04 Juillet 2016 À 17:05
Éco-Conseil : Quelles sont les principales manifestations de la culpabilité pathologique en entreprise ?Imane Hadouche : La culpabilité pathologique est un sentiment douloureux, intrinsèque, qui fait que la personne se positionne souvent comme «coupable» de tout ce qui ne va pas, même quand cela ne la concerne pas. La personne qui expérimente ce malaise vit rongée par le doute, le remords, les regrets, se sent inférieure aux autres, éternellement incomprise, s’afflige des souffrances inutiles et se remet sans cesse en question. En entreprise, cette culpabilité, sous-jacente, peut entraîner un comportement colérique et agressif de temps à autre, comme réflexe d’autodéfense. La personne rumine sans arrêt les scénarios vécus, et s’en veut pour ses réactions ou sa passivité. La souffrance est tellement forte, l’auto flagellation tellement douloureuse, qu’elle en devient asociale et préfère éviter l’interaction. À l’origine de la culpabilité pathologique, un ou plusieurs événements, où la personne elle-même a violé ou laissé violer une des valeurs les plus importantes pour elle. Les personnes souffrant de culpabilité pathologique peuvent être identifiées au travail, grâce à ce qui a été dit, et grâce à des comportements communs au travail, et qui visent à les protéger de tout reproche et toute critique, et ces personnes sont souvent :• Trop scrupuleuses, trop organisées, trop susceptibles, trop lentes parce que trop précises et elles vivent en tension permanente, comme si elles étaient tout le temps sous une loupe.• Elles font et refont plusieurs fois la même tâche.• Elles préfèrent rester à l’ombre de supérieurs hiérarchiques directs, pour éviter toute responsabilité officielle.• Elles sont anxieuses et cherchent à contrôler les situations et maîtriser leur sujet.• Elles ressentent les événements et les situations conflictuelles dans leurs corps et en tombent littéralement malades : migraine, nausées, vomissements, rigidité au niveau de la nuque et du dos…• Elles ont constamment besoin de feedback positif, d’être rassurées et encouragées.• Elles évitent de prendre des initiatives ou de se montrer créatives.
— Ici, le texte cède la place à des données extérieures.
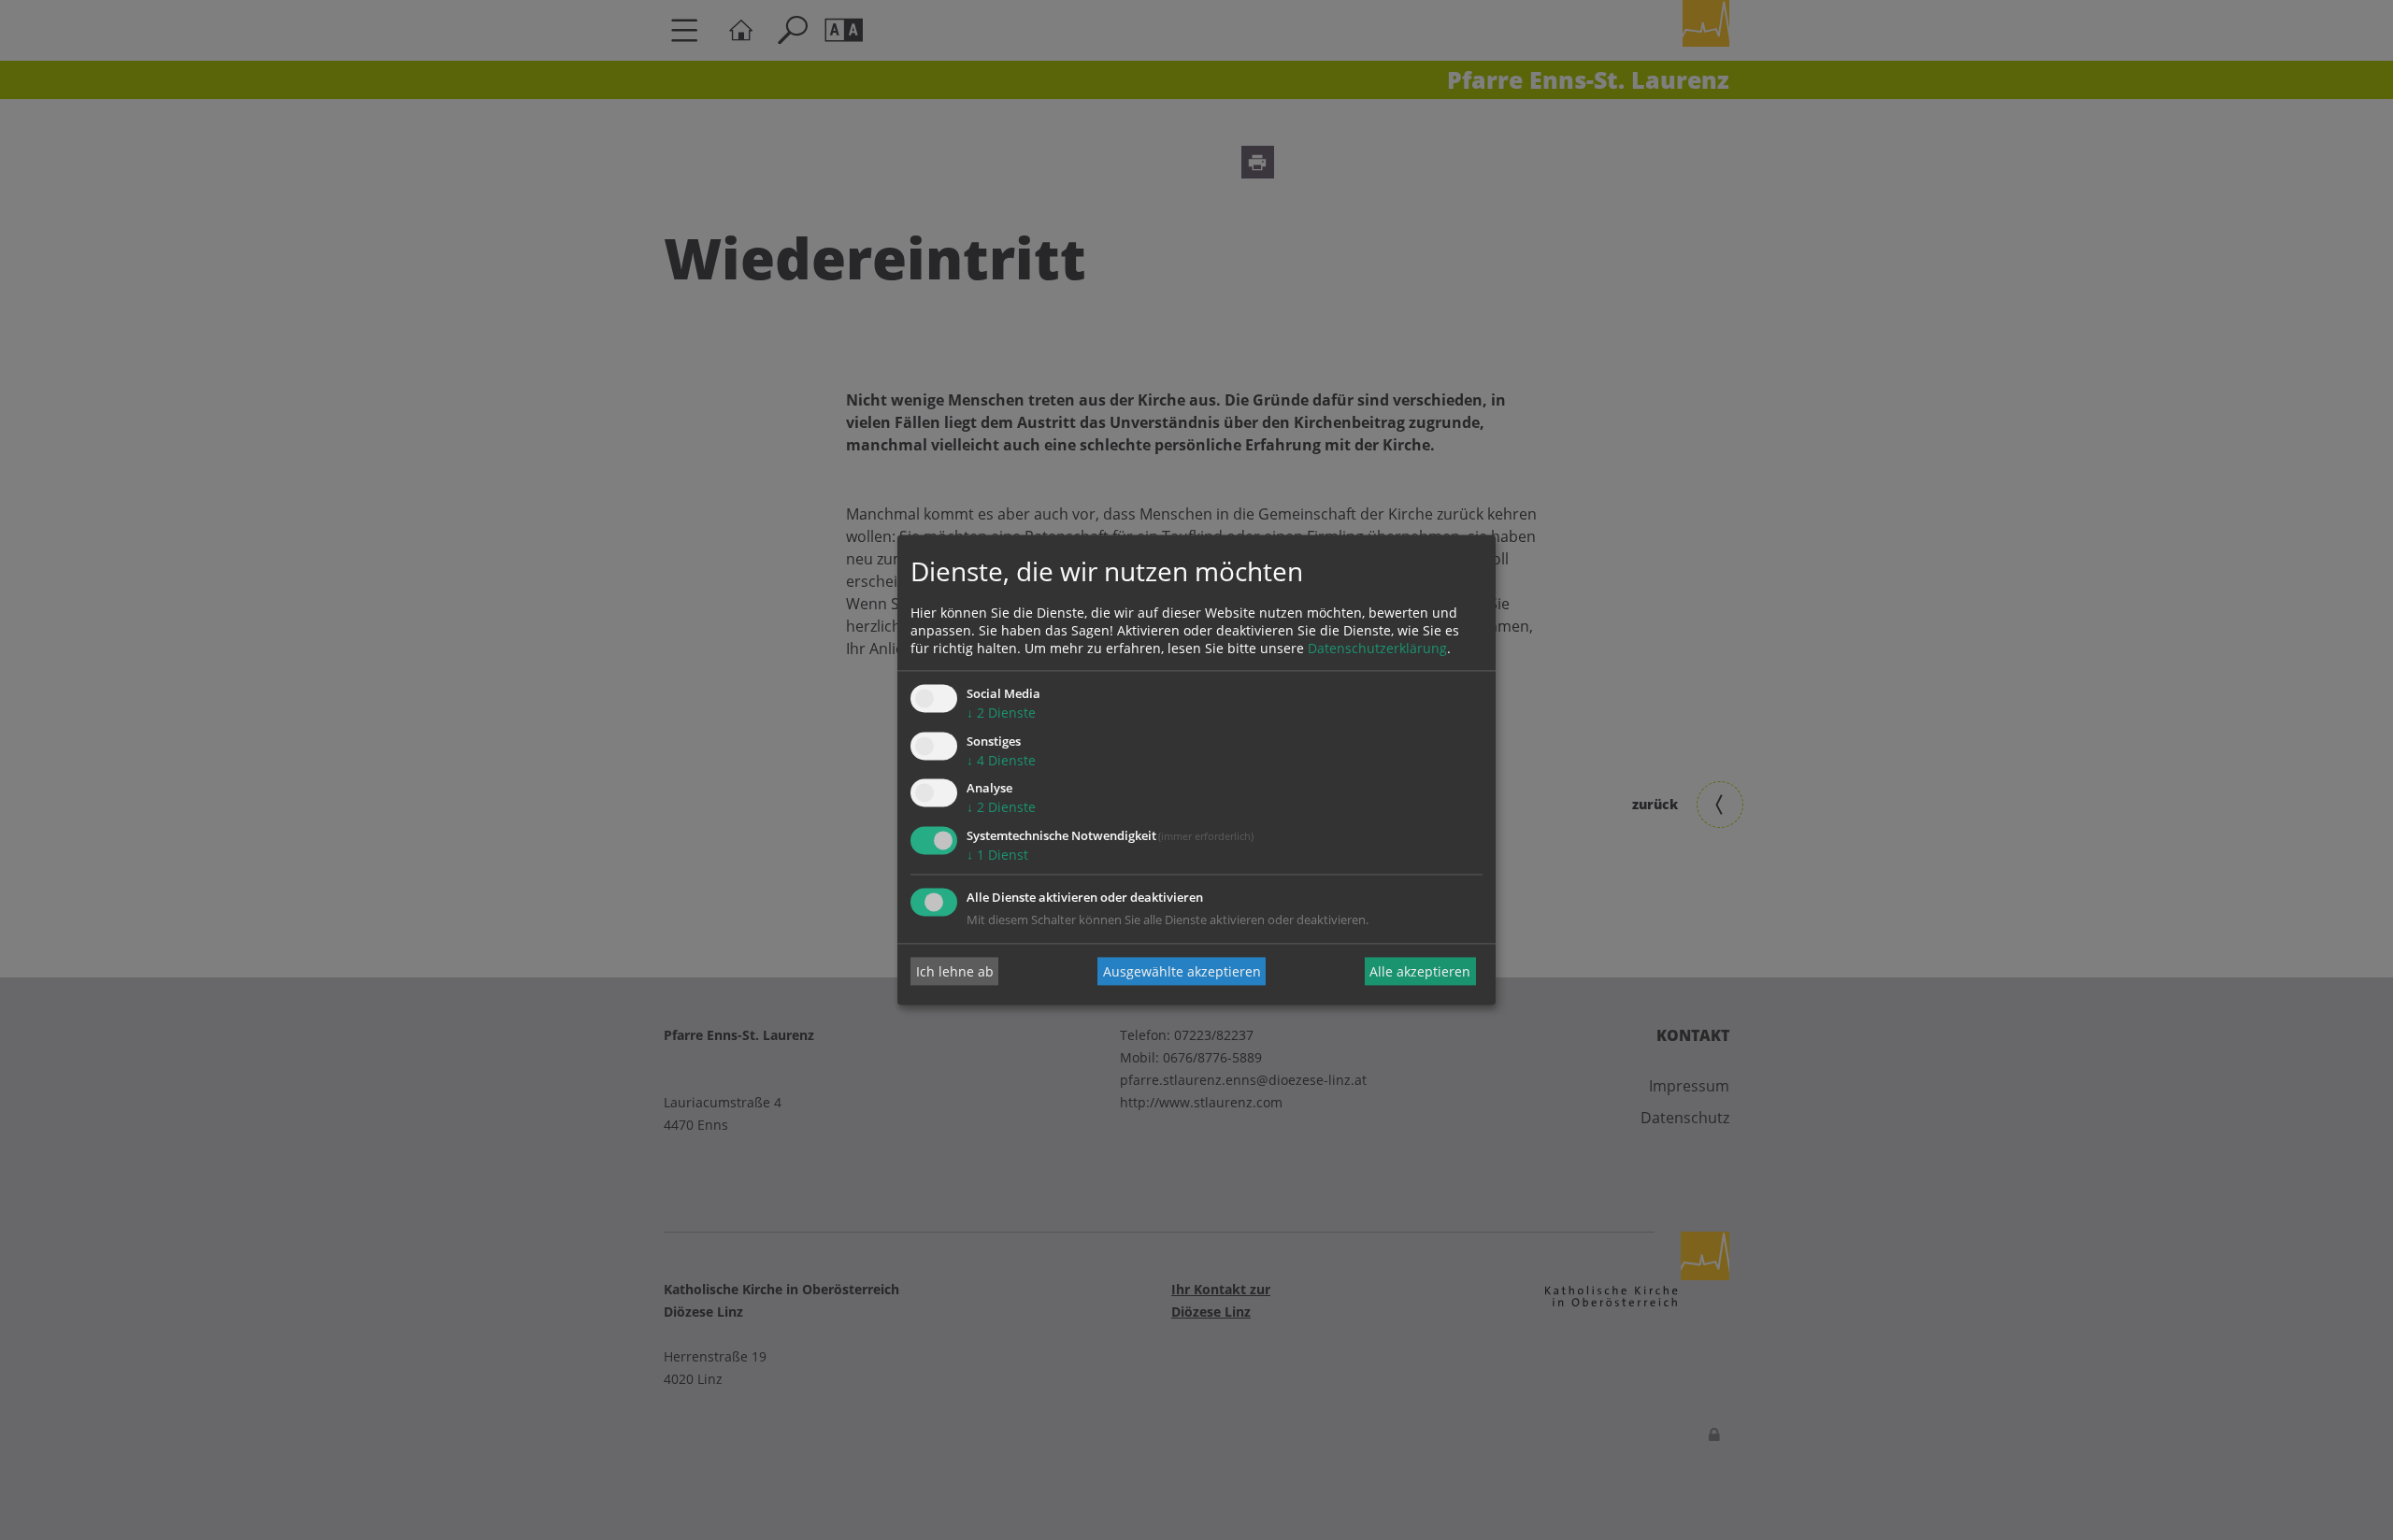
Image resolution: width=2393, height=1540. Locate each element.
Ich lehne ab (955, 971)
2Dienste (1001, 712)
Comment le manager peut-il gérer ce type de profil ?Il est important de reconnaître les qualités du profil qui sont aussi ses défauts, par exemple : leur capacité à avouer leurs erreurs sans difficulté, leur capacité à se remettre en question face aux conflits, leur empathie, leur respect des règles, leur précision et leur rendu presque parfait… il suffit d’équilibrer et doser ces qualités/défauts. Le Manager peut :• Prendre le temps d’encourager, rassurer et féliciter les petites victoires.• Éviter de blâmer, et remplacer le reproche par des directives précises pour réparer ou améliorer une situation.• Communiquer clairement les délais et préciser ce qui est indispensable et ce qui est superflu dans une tâche.• Rassurer par rapport à une marge d’erreur tolérée (exemple : on ne te demande pas d’être parfait en orthographe, on attend juste une information chiffrée concernant cette simulation).• Rappeler souvent que personne n’est parfait et que tout le monde peut faire des erreurs et se tromper.• Dans les situations conflictuelles, chercher toujours une action correctrice qui va «réparer» les choses et lui faire poser cette action.• Faire réévaluer à la personne son système de valeurs et lui faire prendre un engagement ferme à les respecter et les faire respecter.• Identifier avec la personne et l’équipe qui travaille avec elle, les valeurs importantes et fondamentales à ne jamais violer.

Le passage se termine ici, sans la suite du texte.